Records to process =>
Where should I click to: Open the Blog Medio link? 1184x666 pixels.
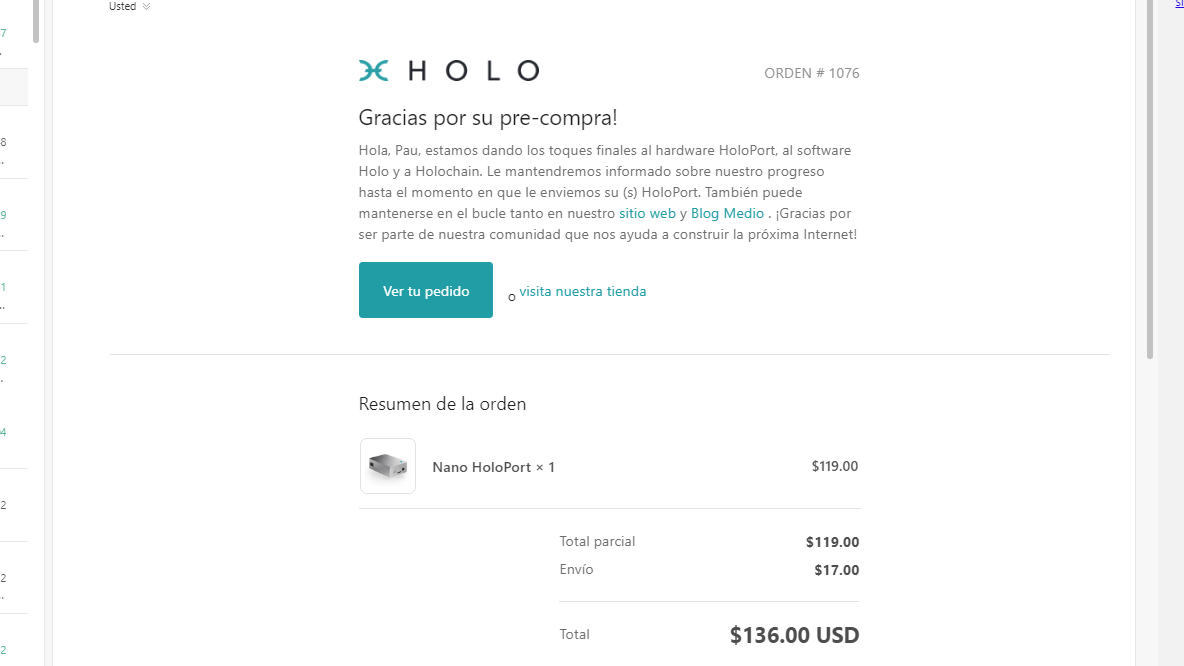click(727, 214)
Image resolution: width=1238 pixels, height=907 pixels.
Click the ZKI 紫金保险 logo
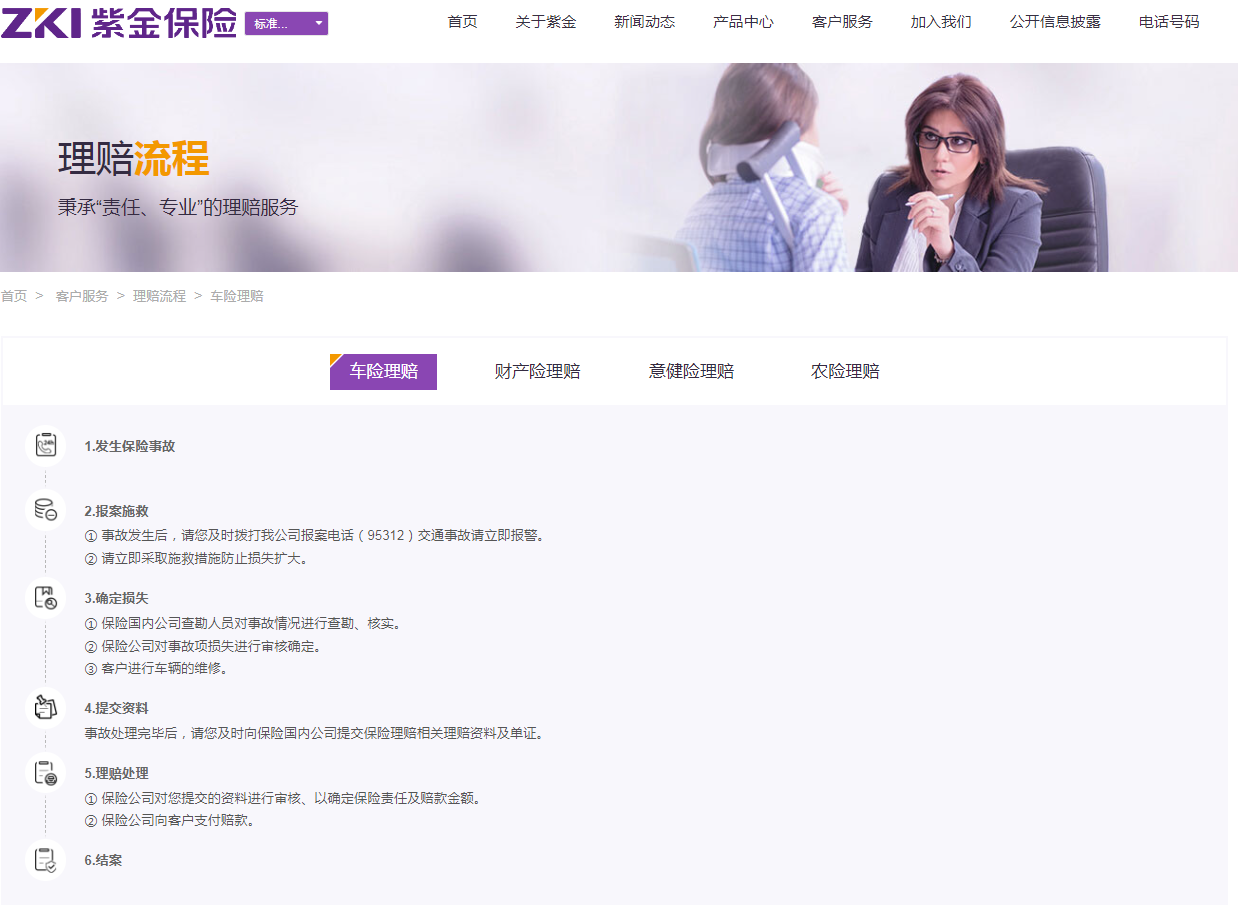click(119, 22)
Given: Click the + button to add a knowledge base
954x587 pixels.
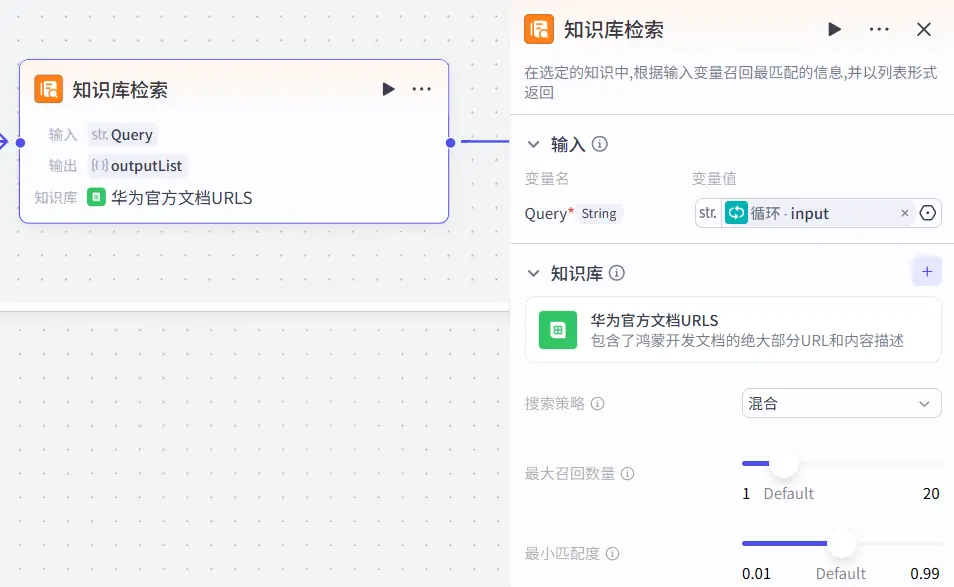Looking at the screenshot, I should point(927,271).
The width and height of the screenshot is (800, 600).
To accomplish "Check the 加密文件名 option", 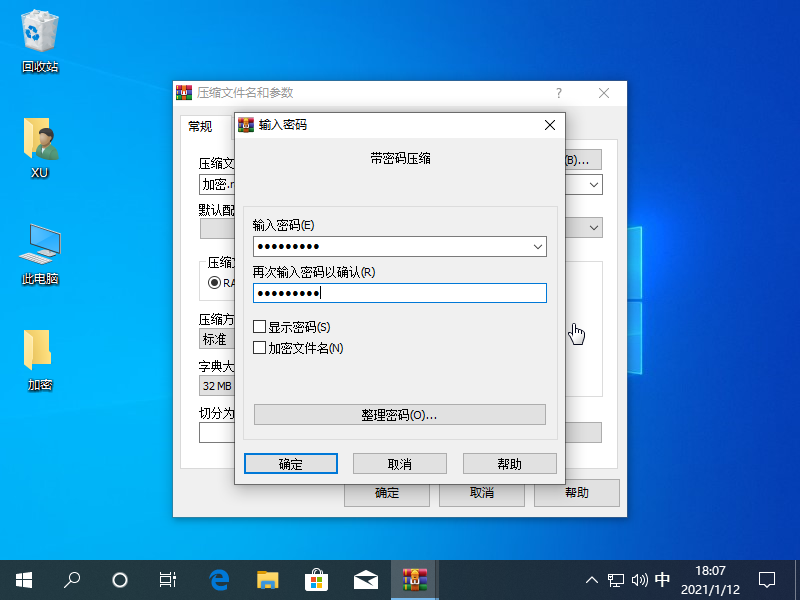I will click(260, 348).
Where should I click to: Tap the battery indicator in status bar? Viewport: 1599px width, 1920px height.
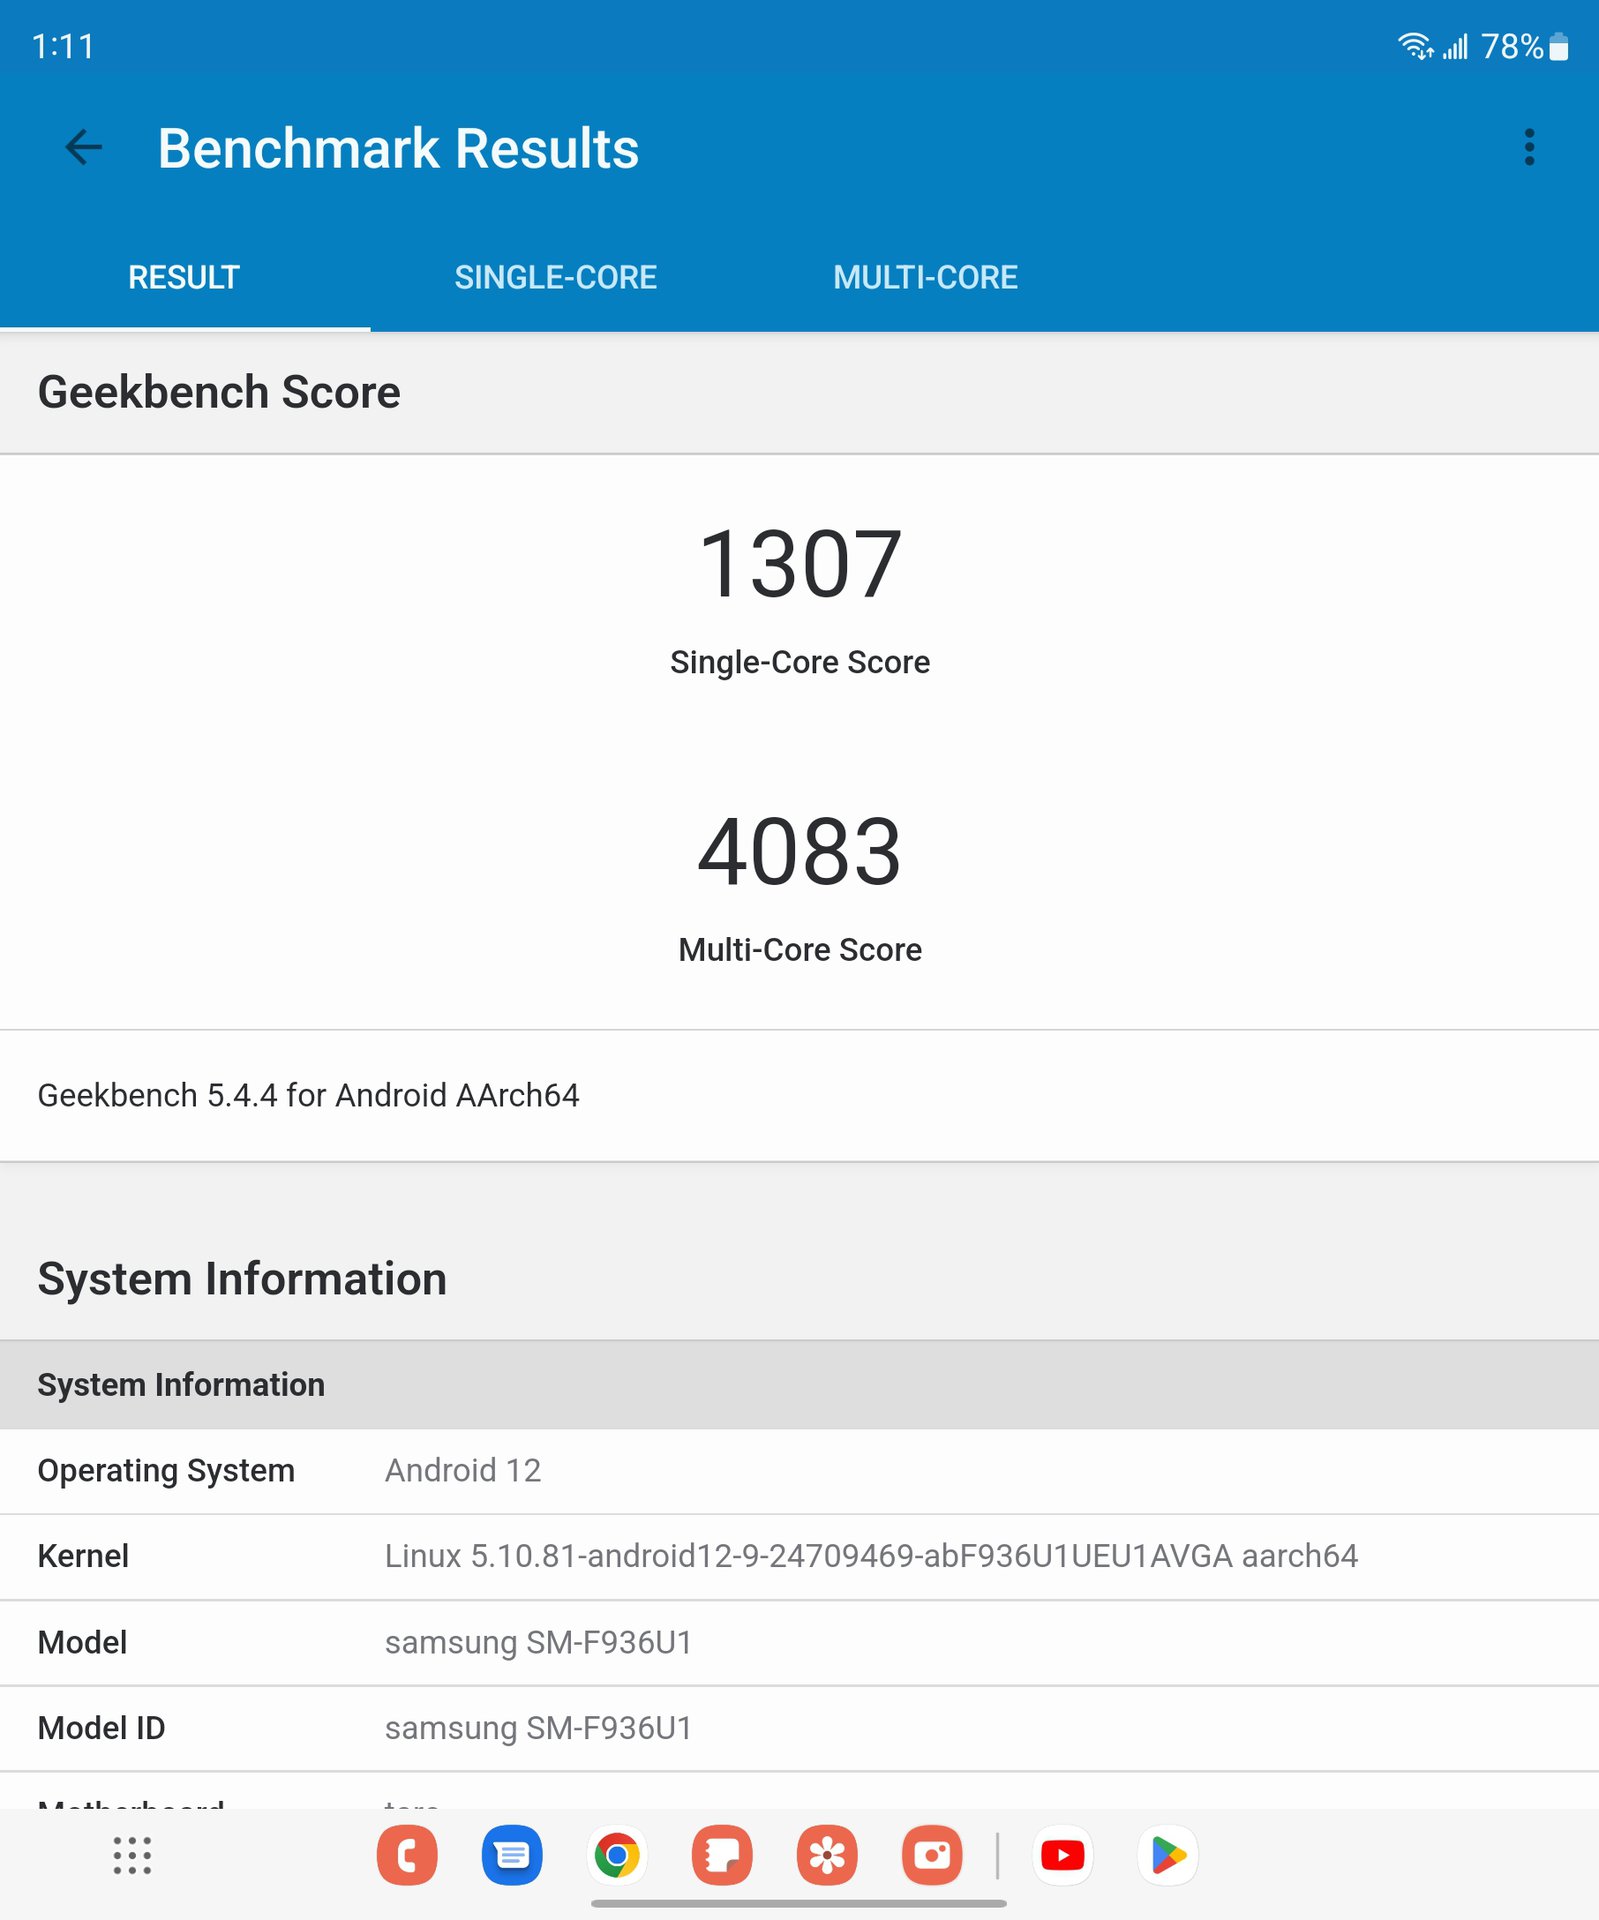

What the task asks =>
Go through the records above and return every line that holds the string "height".

Answer for the task =>
Image resolution: width=1238 pixels, height=907 pixels.
The width and height of the screenshot is (800, 600).
Where should I click to: Tap the battery indicator in status bar? Viewport: 1599px width, 1920px height.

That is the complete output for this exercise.